> _EXERCISE PROMPT_: Where a picture appears, leave it out, and print the rest of the records as they are.

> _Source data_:
***
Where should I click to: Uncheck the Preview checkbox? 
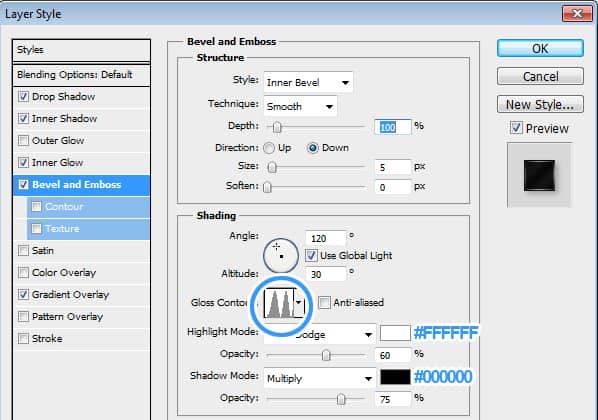[516, 128]
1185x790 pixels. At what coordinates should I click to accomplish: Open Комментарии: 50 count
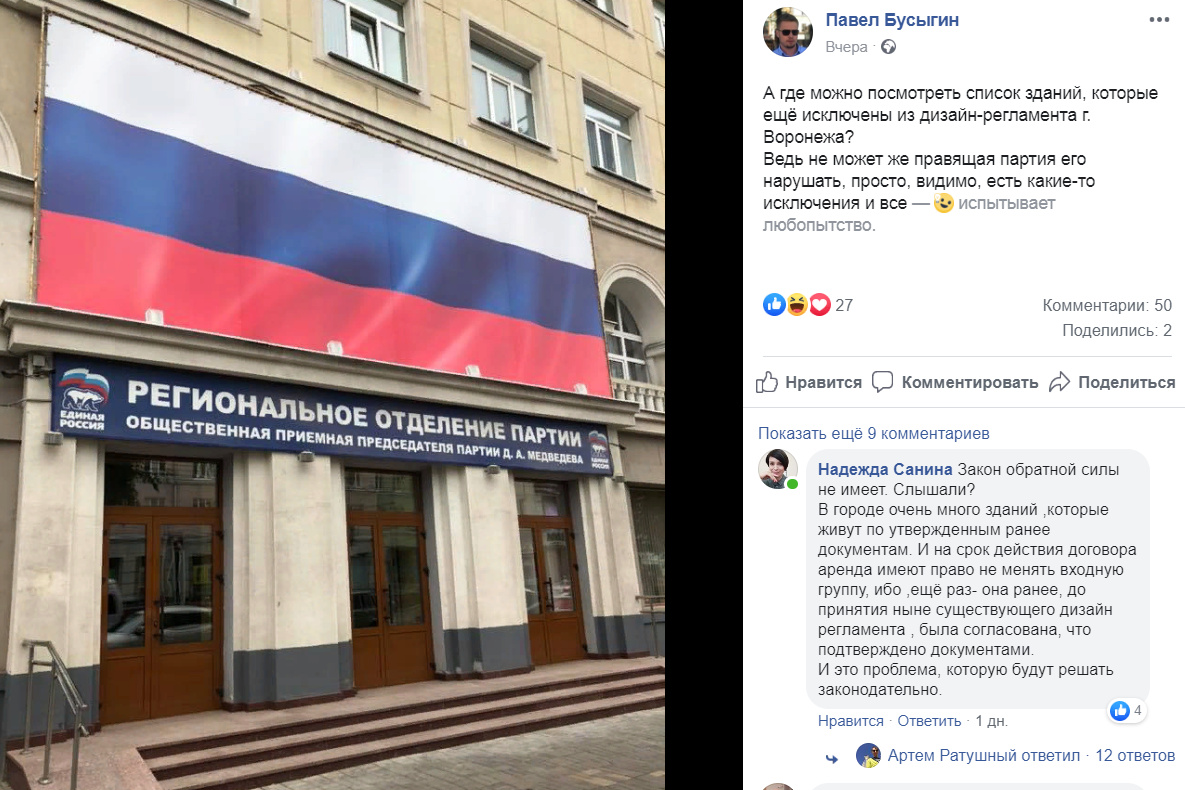point(1107,305)
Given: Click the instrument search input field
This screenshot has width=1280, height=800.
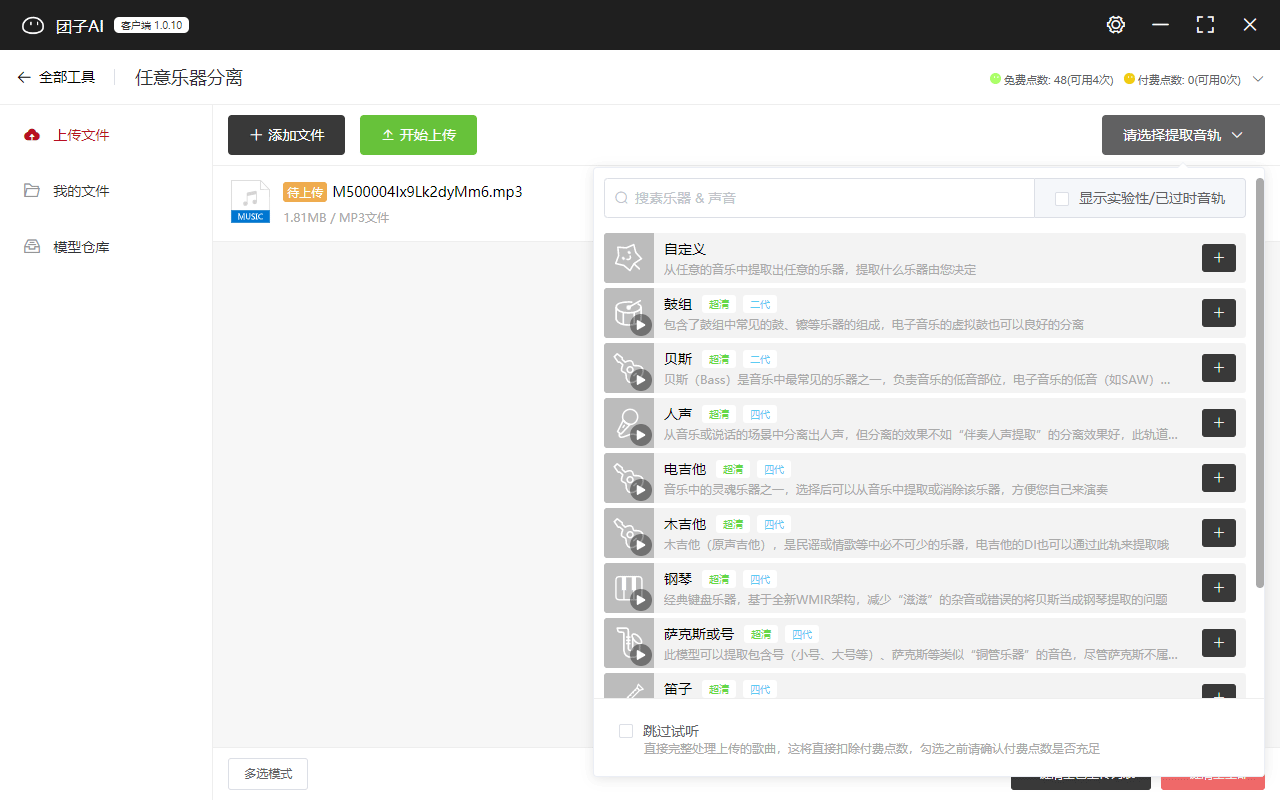Looking at the screenshot, I should click(x=818, y=198).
***
> _RESPONSE TO THIS EXERCISE_:
Where should I click to: Uncheck the Preview checkbox? 
[516, 128]
1185x790 pixels. At what coordinates should I click to accomplish: Open Комментарии: 50 count
point(1107,305)
Given: Click the instrument search input field
This screenshot has width=1280, height=800.
Looking at the screenshot, I should click(x=818, y=198).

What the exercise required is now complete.